[Stored data]
>>>>>

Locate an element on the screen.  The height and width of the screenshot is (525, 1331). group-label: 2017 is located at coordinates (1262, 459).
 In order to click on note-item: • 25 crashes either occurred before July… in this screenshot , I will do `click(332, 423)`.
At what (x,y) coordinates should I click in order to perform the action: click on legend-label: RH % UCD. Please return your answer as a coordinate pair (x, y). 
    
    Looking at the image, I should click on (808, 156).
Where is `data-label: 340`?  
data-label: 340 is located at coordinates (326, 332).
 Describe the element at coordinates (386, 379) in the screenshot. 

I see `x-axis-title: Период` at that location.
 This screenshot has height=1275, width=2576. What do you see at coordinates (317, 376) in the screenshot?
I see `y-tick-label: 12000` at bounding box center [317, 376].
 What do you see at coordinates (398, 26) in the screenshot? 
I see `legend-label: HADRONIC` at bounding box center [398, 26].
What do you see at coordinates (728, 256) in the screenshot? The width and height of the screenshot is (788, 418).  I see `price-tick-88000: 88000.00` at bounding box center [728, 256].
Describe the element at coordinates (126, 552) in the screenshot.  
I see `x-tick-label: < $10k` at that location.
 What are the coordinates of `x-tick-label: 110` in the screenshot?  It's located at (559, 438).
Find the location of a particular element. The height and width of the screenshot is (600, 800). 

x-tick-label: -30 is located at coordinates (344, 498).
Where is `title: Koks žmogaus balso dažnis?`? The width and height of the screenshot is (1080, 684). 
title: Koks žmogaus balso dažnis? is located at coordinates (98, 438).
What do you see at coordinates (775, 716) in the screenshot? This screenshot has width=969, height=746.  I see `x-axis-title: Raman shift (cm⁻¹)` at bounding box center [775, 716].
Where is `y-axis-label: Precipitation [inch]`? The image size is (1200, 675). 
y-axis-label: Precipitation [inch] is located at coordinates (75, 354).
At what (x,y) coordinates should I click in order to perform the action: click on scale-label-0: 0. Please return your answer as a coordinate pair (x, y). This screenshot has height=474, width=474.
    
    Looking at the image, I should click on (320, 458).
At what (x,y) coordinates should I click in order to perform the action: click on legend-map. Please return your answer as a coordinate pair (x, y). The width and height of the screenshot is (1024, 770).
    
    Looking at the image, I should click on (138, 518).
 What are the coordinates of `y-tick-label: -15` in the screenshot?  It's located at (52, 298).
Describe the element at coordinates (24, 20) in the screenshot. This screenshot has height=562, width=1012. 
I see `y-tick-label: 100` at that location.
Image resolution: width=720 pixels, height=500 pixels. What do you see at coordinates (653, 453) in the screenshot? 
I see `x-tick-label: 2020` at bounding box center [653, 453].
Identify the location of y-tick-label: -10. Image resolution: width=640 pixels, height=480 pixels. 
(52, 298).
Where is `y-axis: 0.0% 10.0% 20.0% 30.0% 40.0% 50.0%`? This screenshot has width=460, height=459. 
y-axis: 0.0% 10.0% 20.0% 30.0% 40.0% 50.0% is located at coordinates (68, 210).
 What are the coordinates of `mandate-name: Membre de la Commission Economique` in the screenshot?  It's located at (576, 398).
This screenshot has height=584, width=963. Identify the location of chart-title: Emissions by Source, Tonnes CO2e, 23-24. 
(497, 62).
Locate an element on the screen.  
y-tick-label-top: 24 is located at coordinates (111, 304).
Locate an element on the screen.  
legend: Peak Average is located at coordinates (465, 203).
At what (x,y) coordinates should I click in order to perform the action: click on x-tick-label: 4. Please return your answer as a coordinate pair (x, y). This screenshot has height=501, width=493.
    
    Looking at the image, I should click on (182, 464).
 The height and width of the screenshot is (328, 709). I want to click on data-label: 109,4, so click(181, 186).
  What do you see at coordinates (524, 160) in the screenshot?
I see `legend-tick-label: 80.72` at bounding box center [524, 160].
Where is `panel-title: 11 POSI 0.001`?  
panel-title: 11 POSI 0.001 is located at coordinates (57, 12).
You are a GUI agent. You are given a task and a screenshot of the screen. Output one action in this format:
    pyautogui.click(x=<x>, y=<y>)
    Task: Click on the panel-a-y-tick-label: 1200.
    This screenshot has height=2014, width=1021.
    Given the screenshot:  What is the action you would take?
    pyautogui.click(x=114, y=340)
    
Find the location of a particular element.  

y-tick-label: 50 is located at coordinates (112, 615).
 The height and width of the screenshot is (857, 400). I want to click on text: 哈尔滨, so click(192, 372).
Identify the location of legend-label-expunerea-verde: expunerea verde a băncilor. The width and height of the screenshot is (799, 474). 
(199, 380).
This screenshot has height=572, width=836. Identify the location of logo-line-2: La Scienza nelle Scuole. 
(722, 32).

<<<<<

Transcribe all of the stored data items above, reproducing each one word for word.

## Solved exercise:
Locate an element on the screen.  The height and width of the screenshot is (525, 1331). group-label: 2017 is located at coordinates (1262, 459).
 In order to click on note-item: • 25 crashes either occurred before July… in this screenshot , I will do `click(332, 423)`.
At what (x,y) coordinates should I click in order to perform the action: click on legend-label: RH % UCD. Please return your answer as a coordinate pair (x, y). 
    
    Looking at the image, I should click on (808, 156).
Where is `data-label: 340`?  
data-label: 340 is located at coordinates (326, 332).
 Describe the element at coordinates (386, 379) in the screenshot. 

I see `x-axis-title: Период` at that location.
 This screenshot has height=1275, width=2576. What do you see at coordinates (317, 376) in the screenshot?
I see `y-tick-label: 12000` at bounding box center [317, 376].
 What do you see at coordinates (398, 26) in the screenshot? 
I see `legend-label: HADRONIC` at bounding box center [398, 26].
What do you see at coordinates (728, 256) in the screenshot? The width and height of the screenshot is (788, 418).  I see `price-tick-88000: 88000.00` at bounding box center [728, 256].
Describe the element at coordinates (126, 552) in the screenshot.  
I see `x-tick-label: < $10k` at that location.
 What are the coordinates of `x-tick-label: 110` in the screenshot?  It's located at (559, 438).
Find the location of a particular element. The height and width of the screenshot is (600, 800). 

x-tick-label: -30 is located at coordinates (344, 498).
Where is `title: Koks žmogaus balso dažnis?`? The width and height of the screenshot is (1080, 684). 
title: Koks žmogaus balso dažnis? is located at coordinates (98, 438).
What do you see at coordinates (775, 716) in the screenshot? This screenshot has width=969, height=746.  I see `x-axis-title: Raman shift (cm⁻¹)` at bounding box center [775, 716].
Where is `y-axis-label: Precipitation [inch]`? The image size is (1200, 675). 
y-axis-label: Precipitation [inch] is located at coordinates (75, 354).
At what (x,y) coordinates should I click in order to perform the action: click on scale-label-0: 0. Please return your answer as a coordinate pair (x, y). This screenshot has height=474, width=474.
    
    Looking at the image, I should click on (320, 458).
At what (x,y) coordinates should I click in order to perform the action: click on legend-map. Please return your answer as a coordinate pair (x, y). The width and height of the screenshot is (1024, 770).
    
    Looking at the image, I should click on (138, 518).
 What are the coordinates of `y-tick-label: -15` in the screenshot?  It's located at (52, 298).
Describe the element at coordinates (24, 20) in the screenshot. This screenshot has height=562, width=1012. 
I see `y-tick-label: 100` at that location.
Image resolution: width=720 pixels, height=500 pixels. What do you see at coordinates (653, 453) in the screenshot? 
I see `x-tick-label: 2020` at bounding box center [653, 453].
Identify the location of y-tick-label: -10. Image resolution: width=640 pixels, height=480 pixels. 
(52, 298).
Where is `y-axis: 0.0% 10.0% 20.0% 30.0% 40.0% 50.0%`? This screenshot has width=460, height=459. 
y-axis: 0.0% 10.0% 20.0% 30.0% 40.0% 50.0% is located at coordinates (68, 210).
 What are the coordinates of `mandate-name: Membre de la Commission Economique` in the screenshot?  It's located at (576, 398).
This screenshot has height=584, width=963. Identify the location of chart-title: Emissions by Source, Tonnes CO2e, 23-24. 
(497, 62).
Locate an element on the screen.  
y-tick-label-top: 24 is located at coordinates (111, 304).
Locate an element on the screen.  
legend: Peak Average is located at coordinates (465, 203).
At what (x,y) coordinates should I click in order to perform the action: click on x-tick-label: 4. Please return your answer as a coordinate pair (x, y). This screenshot has height=501, width=493.
    
    Looking at the image, I should click on (182, 464).
 The height and width of the screenshot is (328, 709). I want to click on data-label: 109,4, so click(181, 186).
  What do you see at coordinates (524, 160) in the screenshot?
I see `legend-tick-label: 80.72` at bounding box center [524, 160].
Where is `panel-title: 11 POSI 0.001`?  
panel-title: 11 POSI 0.001 is located at coordinates (57, 12).
You are a GUI agent. You are given a task and a screenshot of the screen. Output one action in this format:
    pyautogui.click(x=<x>, y=<y>)
    Task: Click on the panel-a-y-tick-label: 1200.
    This screenshot has height=2014, width=1021.
    Given the screenshot:  What is the action you would take?
    pyautogui.click(x=114, y=340)
    
Find the location of a particular element.  

y-tick-label: 50 is located at coordinates (112, 615).
 The height and width of the screenshot is (857, 400). I want to click on text: 哈尔滨, so click(192, 372).
Identify the location of legend-label-expunerea-verde: expunerea verde a băncilor. The width and height of the screenshot is (799, 474). 
(199, 380).
This screenshot has height=572, width=836. Identify the location of logo-line-2: La Scienza nelle Scuole. 
(722, 32).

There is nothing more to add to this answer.